METHODS: This was a retrospective, observational cohort study based on data extracted from medical charts of patients diagnosed with GPP between January 2011 and December 2020 at participating dermatology centers in Canada. Patients were followed from diagnosis date until the earliest of June 2021 or death.

RESULTS: Fifteen patients from four centers in Quebec, Ontario and Alberta were included (mean age 60.3 years, 77.3% female). Sixty percent of patients had concomitant plaque psoriasis and 20% had depression and/or anxiety. Eight (53.3%) patients had public healthcare insurance. During follow-up, one (6.7%) patient died while 66.7% of patients had at least one flare, resulting in a rate of 0.5 (IQR: 0.3-0.9) flares per person-year. Nine (60%) patients had at least one emergency department visit or hospitalization related to GPP. Among these patients, the median cumulative length of stay per person-year was 5.8 days (3.4-26.0). Two (13.3%) patients had a record of receiving sickness or disability benefits. Overall, 73.3% of patients received topical corticosteroids for the treatment of GPP flare, 46.7% received oral corticosteroids and 13.3% received a biologic. The majority of treatments administered for GPP flares resulted in no or partial response.

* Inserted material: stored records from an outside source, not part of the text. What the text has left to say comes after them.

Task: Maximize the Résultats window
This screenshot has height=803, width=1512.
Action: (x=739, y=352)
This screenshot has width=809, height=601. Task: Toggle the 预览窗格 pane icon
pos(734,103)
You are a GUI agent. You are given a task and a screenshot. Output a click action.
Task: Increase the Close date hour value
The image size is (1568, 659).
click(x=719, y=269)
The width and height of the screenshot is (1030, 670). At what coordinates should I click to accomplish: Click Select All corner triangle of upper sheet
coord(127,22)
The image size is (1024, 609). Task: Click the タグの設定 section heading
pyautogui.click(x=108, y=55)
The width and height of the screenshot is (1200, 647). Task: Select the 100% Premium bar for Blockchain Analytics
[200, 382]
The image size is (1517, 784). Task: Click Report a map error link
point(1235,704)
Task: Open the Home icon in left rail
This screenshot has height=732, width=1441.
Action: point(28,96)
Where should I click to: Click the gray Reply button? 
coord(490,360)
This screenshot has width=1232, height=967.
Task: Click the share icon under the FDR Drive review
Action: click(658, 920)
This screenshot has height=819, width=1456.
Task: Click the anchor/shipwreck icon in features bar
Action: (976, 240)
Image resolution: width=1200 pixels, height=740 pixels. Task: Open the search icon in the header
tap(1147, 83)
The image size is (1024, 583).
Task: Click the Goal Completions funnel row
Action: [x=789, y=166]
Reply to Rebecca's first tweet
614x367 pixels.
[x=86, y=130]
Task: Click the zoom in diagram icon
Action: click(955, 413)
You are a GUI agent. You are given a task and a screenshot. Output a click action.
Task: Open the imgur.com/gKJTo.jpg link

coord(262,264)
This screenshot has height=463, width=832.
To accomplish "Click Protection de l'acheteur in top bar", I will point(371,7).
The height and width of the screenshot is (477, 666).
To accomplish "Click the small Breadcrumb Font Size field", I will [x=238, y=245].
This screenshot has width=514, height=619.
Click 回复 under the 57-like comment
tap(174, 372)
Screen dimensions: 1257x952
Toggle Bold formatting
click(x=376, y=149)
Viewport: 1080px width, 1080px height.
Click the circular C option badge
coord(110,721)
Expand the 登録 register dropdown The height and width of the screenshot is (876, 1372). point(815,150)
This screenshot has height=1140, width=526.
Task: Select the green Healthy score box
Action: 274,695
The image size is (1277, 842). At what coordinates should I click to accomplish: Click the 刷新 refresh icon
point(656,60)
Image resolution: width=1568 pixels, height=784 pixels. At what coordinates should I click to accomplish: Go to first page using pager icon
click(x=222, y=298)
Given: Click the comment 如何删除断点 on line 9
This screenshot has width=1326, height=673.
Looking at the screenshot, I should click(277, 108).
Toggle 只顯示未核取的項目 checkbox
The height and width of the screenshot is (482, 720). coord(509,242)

CONCLUSIONS: GPP is a rare disease and patients in Canada face considerable disease burden with high HCRU associated with flares. The absence of approved medications for GPP flares at the time of the study or a consensus in clinical guidelines for the management of GPP may account for the varied treatments that are given off-label to patients. As reported in our study, treatments currently administered for GPP flares are often ineffective, highlighting the high unmet need for new treatments for patients with GPP.